Les Juifs demandoient un signe du Ciel. Dans leur systême, ils avoient raison. Le signe qui devoit constater la venue du Messie, ne pouvoit pour eux être trop évident, trop décisif, trop au-dessus de tout soupçon, ni avoir trop de témoins oculaires : comme le témoignage immédiat de Dieu vaut toujours mieux que celui des hommes, il étoit plus sûr d’en croire au signe même, qu’aux gens qui disoient l’avoir vu ; & pour cet effet le Ciel étoit préférable à la terre.

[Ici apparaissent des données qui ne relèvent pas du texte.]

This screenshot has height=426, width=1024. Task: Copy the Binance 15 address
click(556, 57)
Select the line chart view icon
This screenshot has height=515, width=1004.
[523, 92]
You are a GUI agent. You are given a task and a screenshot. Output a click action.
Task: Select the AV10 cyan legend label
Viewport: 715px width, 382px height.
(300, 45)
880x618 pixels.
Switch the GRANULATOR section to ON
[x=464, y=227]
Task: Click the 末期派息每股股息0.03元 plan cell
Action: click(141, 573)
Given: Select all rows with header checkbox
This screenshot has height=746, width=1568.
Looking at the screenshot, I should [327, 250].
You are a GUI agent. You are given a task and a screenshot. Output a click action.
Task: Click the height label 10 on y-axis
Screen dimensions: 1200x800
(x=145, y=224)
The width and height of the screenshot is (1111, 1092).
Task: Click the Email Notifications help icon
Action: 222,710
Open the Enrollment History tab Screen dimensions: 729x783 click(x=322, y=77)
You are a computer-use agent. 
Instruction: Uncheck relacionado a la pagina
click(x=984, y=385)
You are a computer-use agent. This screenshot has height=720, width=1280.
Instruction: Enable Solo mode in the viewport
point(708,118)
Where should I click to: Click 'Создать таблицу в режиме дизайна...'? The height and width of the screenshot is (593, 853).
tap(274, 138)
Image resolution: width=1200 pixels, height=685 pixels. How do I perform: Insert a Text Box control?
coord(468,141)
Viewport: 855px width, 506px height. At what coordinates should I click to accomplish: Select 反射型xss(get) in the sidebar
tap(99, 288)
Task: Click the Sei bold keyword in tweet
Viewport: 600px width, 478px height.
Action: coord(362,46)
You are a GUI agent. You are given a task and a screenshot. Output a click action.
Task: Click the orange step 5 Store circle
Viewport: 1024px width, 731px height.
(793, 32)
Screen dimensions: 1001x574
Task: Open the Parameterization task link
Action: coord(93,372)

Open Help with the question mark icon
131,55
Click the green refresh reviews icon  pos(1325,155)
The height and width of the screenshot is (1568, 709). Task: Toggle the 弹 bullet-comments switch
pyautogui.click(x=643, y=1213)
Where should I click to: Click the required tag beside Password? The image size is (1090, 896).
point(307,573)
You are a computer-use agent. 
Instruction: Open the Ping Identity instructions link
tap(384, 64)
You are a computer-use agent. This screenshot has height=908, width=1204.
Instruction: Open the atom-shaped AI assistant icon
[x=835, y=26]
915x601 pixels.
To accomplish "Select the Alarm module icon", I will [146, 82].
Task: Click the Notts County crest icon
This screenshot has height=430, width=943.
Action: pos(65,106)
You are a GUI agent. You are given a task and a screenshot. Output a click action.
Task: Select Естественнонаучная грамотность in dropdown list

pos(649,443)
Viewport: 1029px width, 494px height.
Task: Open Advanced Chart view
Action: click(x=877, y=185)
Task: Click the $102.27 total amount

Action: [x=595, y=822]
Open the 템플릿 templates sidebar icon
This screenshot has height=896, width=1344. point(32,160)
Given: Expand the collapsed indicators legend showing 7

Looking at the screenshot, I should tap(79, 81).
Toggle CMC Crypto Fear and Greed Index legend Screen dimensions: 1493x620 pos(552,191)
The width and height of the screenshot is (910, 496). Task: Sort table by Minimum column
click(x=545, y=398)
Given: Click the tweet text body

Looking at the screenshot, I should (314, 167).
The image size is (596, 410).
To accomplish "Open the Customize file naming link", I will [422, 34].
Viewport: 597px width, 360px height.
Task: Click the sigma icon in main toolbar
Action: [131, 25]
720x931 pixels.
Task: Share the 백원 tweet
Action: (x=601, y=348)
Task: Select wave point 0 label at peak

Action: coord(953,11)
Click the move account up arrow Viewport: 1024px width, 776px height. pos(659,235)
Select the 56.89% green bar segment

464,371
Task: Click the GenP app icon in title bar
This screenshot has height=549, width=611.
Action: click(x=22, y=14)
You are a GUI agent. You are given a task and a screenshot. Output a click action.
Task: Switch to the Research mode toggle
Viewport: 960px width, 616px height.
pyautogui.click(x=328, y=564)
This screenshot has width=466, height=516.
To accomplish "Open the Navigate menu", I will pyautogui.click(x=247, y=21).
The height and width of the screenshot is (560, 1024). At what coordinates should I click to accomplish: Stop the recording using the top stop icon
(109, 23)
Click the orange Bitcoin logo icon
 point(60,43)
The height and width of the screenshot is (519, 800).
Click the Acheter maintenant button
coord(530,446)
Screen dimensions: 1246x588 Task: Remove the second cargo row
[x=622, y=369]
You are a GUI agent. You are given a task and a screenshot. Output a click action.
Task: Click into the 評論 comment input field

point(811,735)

Les Juifs avoient donc raison dans leur vue, parce qu’ils vouloient un Messie apparent & tout miraculeux. Mais Jésus dit, après le Prophete, que le Royaume des Cieux ne vient point avec apparence ; que celui qui l’annonce ne débat point, ne crie point, qu’on n’entend point sa voix dans les rues. Tout cela ne respire pas l’ostentation des miracles ; aussi n’étoit-elle pas le but qu’il se proposoit dans les siens. Il n’y mettoit ni l’appareil ni l’authenticité nécessaires pour constater de vrais signes, parce qu’il ne les donnoit point pour tels. Au contraire, il recommandoit le secret aux malades qu’il guérissoit, aux boiteux qu’il faisoit marcher, aux possédés qu’il délivroit du Démon. L’on eût dit qu’il craignoit que sa vertu miraculeuse ne fût connue : on m’avouera que c’étoit une étrange maniere d’en faire la preuve de sa mission.